Conference: AAAI 2026 arXiv: 2506.10634 Code: github.com/caetas/SymmetricFlow Area: Segmentation Keywords: Flow Matching, Semantic Segmentation, Image Generation, Classification, Unified Framework

TL;DR

This paper proposes Symmetrical Flow Matching (SymmFlow), which unifies semantic segmentation, classification, and image generation into a single model. By jointly modeling forward and reverse flow transformations through a symmetric learning objective, SymmFlow achieves state-of-the-art performance in semantic image synthesis with only 25 inference steps (CelebAMask-HQ FID 11.9, COCO-Stuff FID 7.0), while obtaining competitive results on segmentation and classification.

Background & Motivation

In computer vision, classification, segmentation, and generation are typically handled by separate specialized models.
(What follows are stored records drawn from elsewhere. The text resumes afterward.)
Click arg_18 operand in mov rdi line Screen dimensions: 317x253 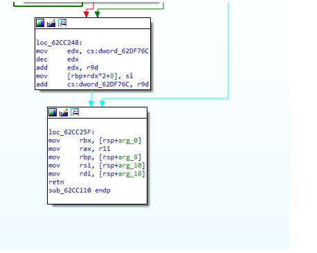coord(130,174)
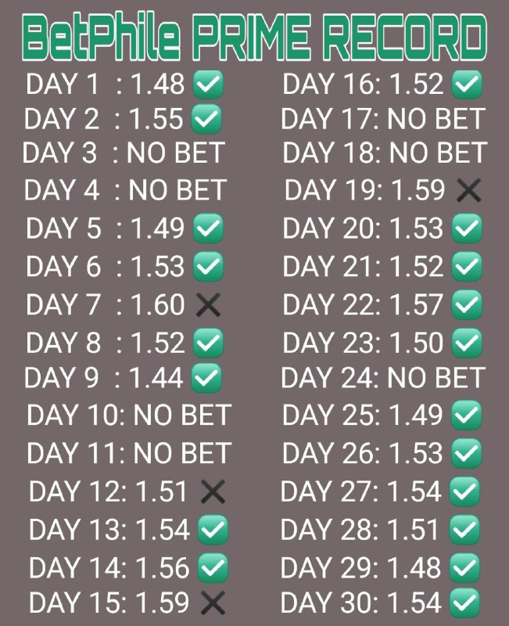Select the green check on DAY 14

(213, 566)
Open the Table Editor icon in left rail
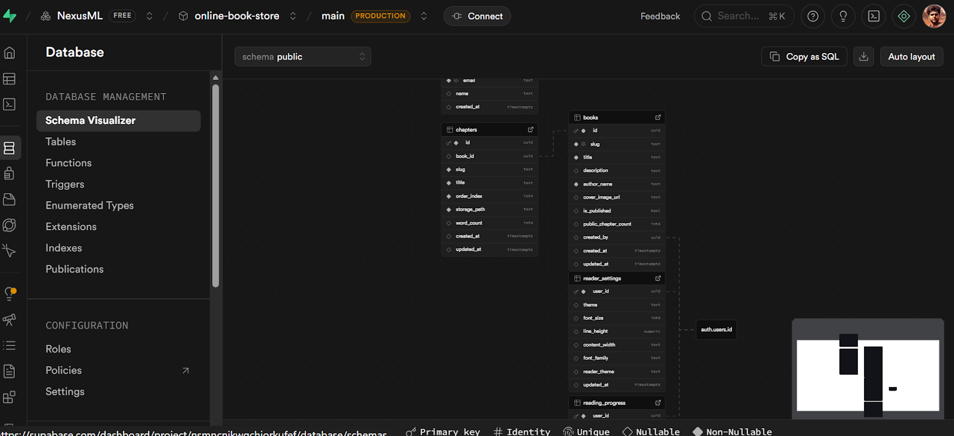Viewport: 954px width, 436px height. coord(10,79)
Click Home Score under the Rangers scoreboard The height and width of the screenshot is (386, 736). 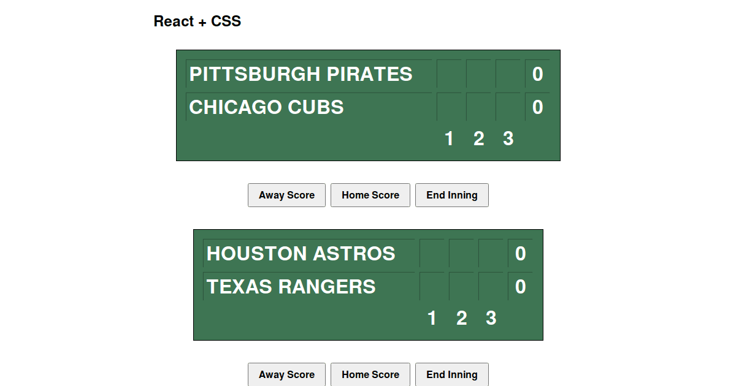pos(370,374)
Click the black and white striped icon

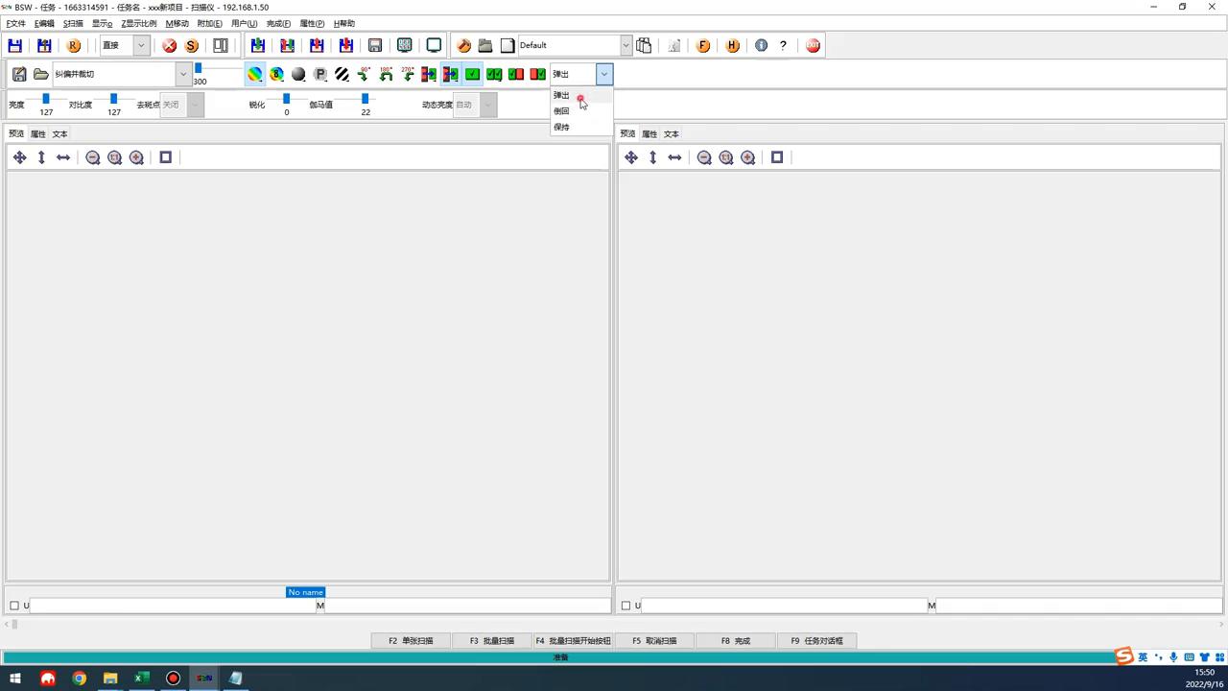(x=342, y=74)

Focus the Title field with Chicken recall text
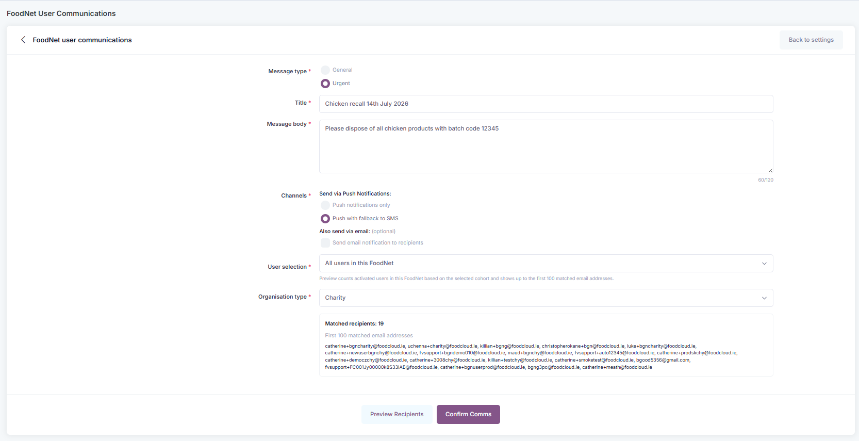point(546,104)
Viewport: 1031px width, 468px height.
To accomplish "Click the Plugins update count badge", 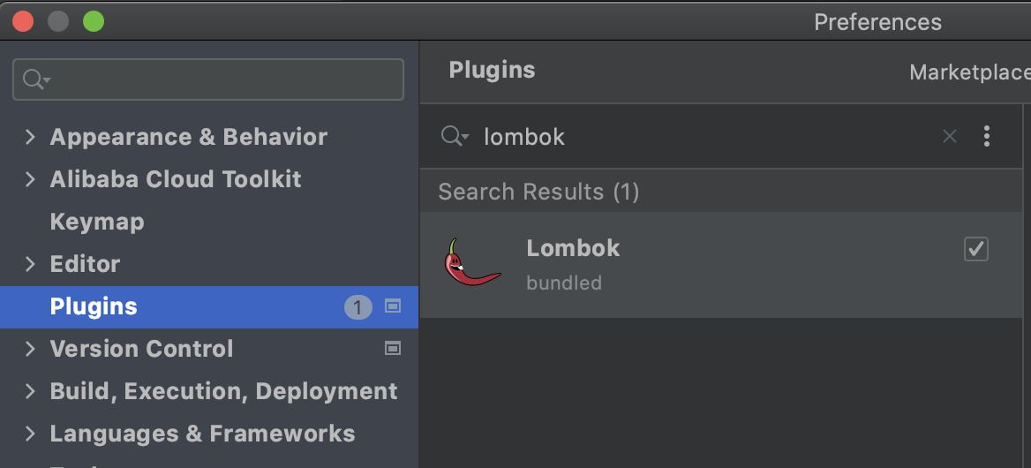I will [x=357, y=307].
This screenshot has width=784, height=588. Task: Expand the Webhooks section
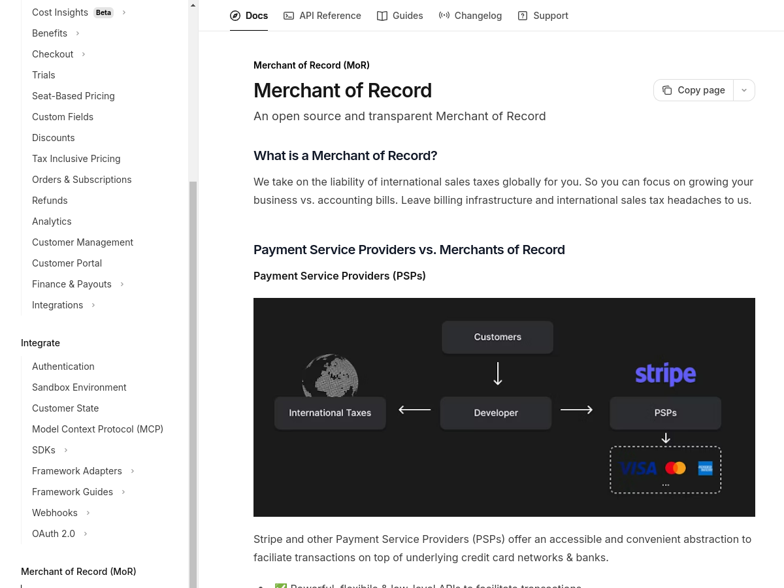[88, 513]
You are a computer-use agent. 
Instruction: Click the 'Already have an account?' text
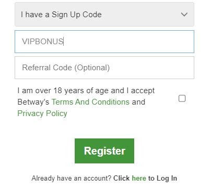click(x=72, y=178)
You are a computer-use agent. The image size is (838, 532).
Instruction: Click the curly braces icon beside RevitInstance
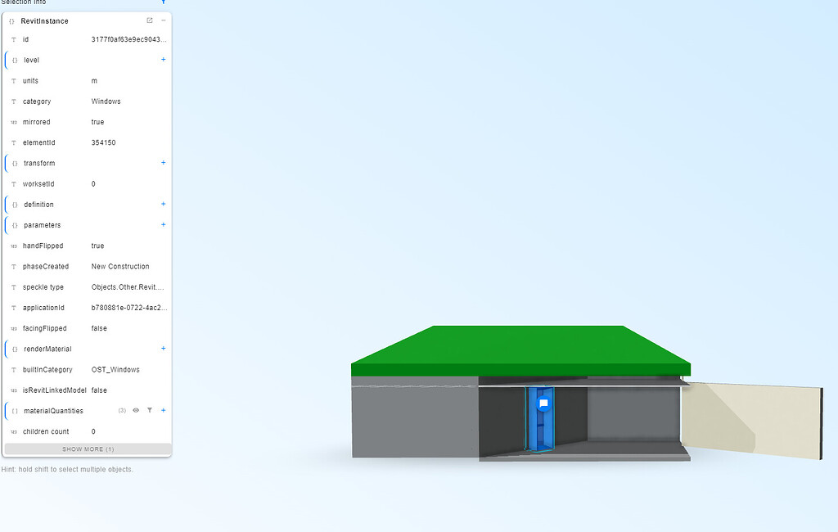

Ideally, a unified framework should simultaneously understand and generate images: accurate understanding of visual structure facilitates semantically consistent generation, while strong generative capacity yields more expressive image representations.

Limitations of Prior Work:

Diffusion models for classification: Require iterative sampling over all classes, leading to extremely slow inference (e.g., Diffusion Classifier requires 2,750 steps).

Diffusion models for segmentation: Existing frameworks can only generate masks and cannot map back to real images.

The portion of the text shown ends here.